ABYSSOS – Tanzwerke Vanek Preuß
ÜBER DAS STÜCK
Abyssos
Tanzwerke Vanek Preuß
in der Brotfabrik Bonn
Abyssos (griechisch = gähnender Abgrund) befasst sich mit der Verunsicherung angesichts der Umwälzungen sowohl unserer persönlichen Lebenswelt als auch der global vernetzten Welt. Mit diesem Stück eröffnen die Tanzwerke Vanek Preuß die Trilogie „Der verunsicherte Körper“ und erforschen, wie sich Vertrauensverlust in die Gesellschaft und Abstiegsängste auswirken. „Die Menschheit befindet sich am Abgrund und bewegt sich in die falsche Richtung!“ sagte UN-Generalsekretär António Guterres vor der UN-Vollversammlung in New York im September 2021. Westliche Gesellschaften feiern Gewinner – also Menschen, die „oben stehen“. Abstieg gilt als Zeichen persönlichen Scheiterns. Verlierer – Menschen, die „unten stehen“, werden abgewertet und ausgegrenzt. In der Welt des „Wettbewerbs“, die ja angeblich alternativlos ist, gilt die einfache Formel: gut = oben und schlecht = unten.

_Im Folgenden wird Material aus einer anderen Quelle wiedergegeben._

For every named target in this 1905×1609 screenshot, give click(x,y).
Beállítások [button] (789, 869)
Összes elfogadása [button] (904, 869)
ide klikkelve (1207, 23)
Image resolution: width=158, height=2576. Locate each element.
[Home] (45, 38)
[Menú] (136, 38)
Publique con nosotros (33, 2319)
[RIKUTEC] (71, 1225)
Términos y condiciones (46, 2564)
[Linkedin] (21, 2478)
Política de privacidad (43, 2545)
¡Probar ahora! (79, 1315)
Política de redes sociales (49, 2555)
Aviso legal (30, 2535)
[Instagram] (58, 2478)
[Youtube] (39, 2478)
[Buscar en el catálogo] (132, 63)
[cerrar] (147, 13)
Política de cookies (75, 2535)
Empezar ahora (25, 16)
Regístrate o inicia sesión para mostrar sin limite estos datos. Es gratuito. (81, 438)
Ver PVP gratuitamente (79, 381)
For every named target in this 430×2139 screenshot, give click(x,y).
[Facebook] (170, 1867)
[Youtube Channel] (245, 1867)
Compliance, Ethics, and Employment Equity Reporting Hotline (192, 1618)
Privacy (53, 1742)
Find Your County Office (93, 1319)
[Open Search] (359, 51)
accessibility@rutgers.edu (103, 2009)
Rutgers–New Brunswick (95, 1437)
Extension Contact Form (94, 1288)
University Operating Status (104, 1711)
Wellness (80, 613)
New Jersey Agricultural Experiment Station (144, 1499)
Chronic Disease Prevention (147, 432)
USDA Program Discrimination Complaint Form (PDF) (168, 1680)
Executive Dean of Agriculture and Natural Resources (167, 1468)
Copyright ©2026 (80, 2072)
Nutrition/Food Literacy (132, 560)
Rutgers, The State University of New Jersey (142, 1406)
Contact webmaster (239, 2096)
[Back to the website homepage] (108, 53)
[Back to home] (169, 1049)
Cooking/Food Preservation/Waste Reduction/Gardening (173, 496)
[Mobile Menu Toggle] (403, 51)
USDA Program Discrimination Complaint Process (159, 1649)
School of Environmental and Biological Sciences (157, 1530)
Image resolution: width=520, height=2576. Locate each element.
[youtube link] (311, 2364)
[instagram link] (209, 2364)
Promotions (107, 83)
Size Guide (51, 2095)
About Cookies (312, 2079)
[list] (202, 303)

Der Westen hat sich zwar von vielen normativen Zwängen befreit, bezahlt dies aber mit Verlust an sicherem „Boden“. Abgründe, die sich zwischen Menschen auftun und unüberbrückbar erscheinen, sind für Abyssos ein Anlass zur tänzerischen Erforschung absteigender Spannungskurven und zugleich ein Auftrag zum Abstieg ins Bodenlose.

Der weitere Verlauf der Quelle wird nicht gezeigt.